The Lost Summer of Louisa May Alcott

By Kelly O’Connor McNees


New York, G P Putnam’s Sons, 2010

Week 37      Fiction

When I was a girl, my summer would begin with the intent to read all the young adult books in the Duluth Public Library. I would march into the library in June and begin at the As. Thus, I read all of Louisa May Alcott’s books every summer for several years. Frankly, I never got much beyond the As, but to my benefit, I read Little Women, Little Men, Jo’s Boys, and all the rest of the books in the Alcott lexicon several times over.

So, it was with a great deal of pleasure that I received a copy of the new book, The Lost Summer of Louisa May Alcott by Kelly O’Conner McNees. Louisa May Alcott has always been a fascinating person to me—a woman author at a time when expectations for women were to be wives and mothers, hostesses and housekeepers. Additionally, I had studied the philosophy of transcendentalism in college and had visited Henry David Thoreau’s Walden Pond and other sites famous to that movement when I lived in Boston. Thoreau and Ralph Waldo Emerson appear as characters in this book, just as they were people much involved in the lives of the Bronson Alcott family. And Walt Whitman’s poem, Leaves of Grass, is a pivotal plot device in the story line.

McNees does an excellent job creating the setting for the last summer of Louisa May Alcott’s youth—the summer before she became a full-time author. The reader gets a very real understanding for the family dynamics, and to a certain extent, its dysfunction. If you will remember, in Little Women, the women in the March family are alone because their father is away at the Civil War. Subsequent biographical information about Louisa May Alcott might indicate why he was perhaps conspicuous by his absence. McNees gives a clear picture of Bronson Alcott, a man who is no earthly good, caught as he is in a heavenly world of books and philosophy. Geraldine Brooks, who wrote a novel about him (March) called him “the most transcendent transcendentalist of all.” The family moved 20 times in 30 years because the bills didn’t get paid. Bronson didn’t believe that he needed to do worldly work. Abba Alcott, Marmie to her four daughters, was overworked and long-suffering. She doted on her third daughter, Elizabeth, who was frail, and depended upon her older daughters Anna and Louisa to do the work of the house along with her. Nothing much was expected of May the youngest daughter, who is portrayed as a young teenager.

The novel takes place during the summer Louisa is 22. The family has moved to Walpone, New Hampshire to a summer house lent to them by a relative. They are terribly poor, and the house is in great disrepair. Louisa had planned to only spend a few weeks helping the family get settled, but as the novel begins, it seems that she will be spending the entire summer helping out, much to her dismay. She has squirreled away some money from a couple of published stories with which she intends to move to Boston as soon as she can to be on her own. However, she is feeling extremely guilty because she has this saved money when the family doesn’t have enough money to function properly.

→ **GIVEN INFORMATION**:
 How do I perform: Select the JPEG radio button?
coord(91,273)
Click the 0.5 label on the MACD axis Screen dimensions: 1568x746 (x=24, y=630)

→ **THE PROBLEM**: According to the book review above, how old is Louisa during the summer in which the novel takes place?

→ **SOLUTION BELOW**: She is 22.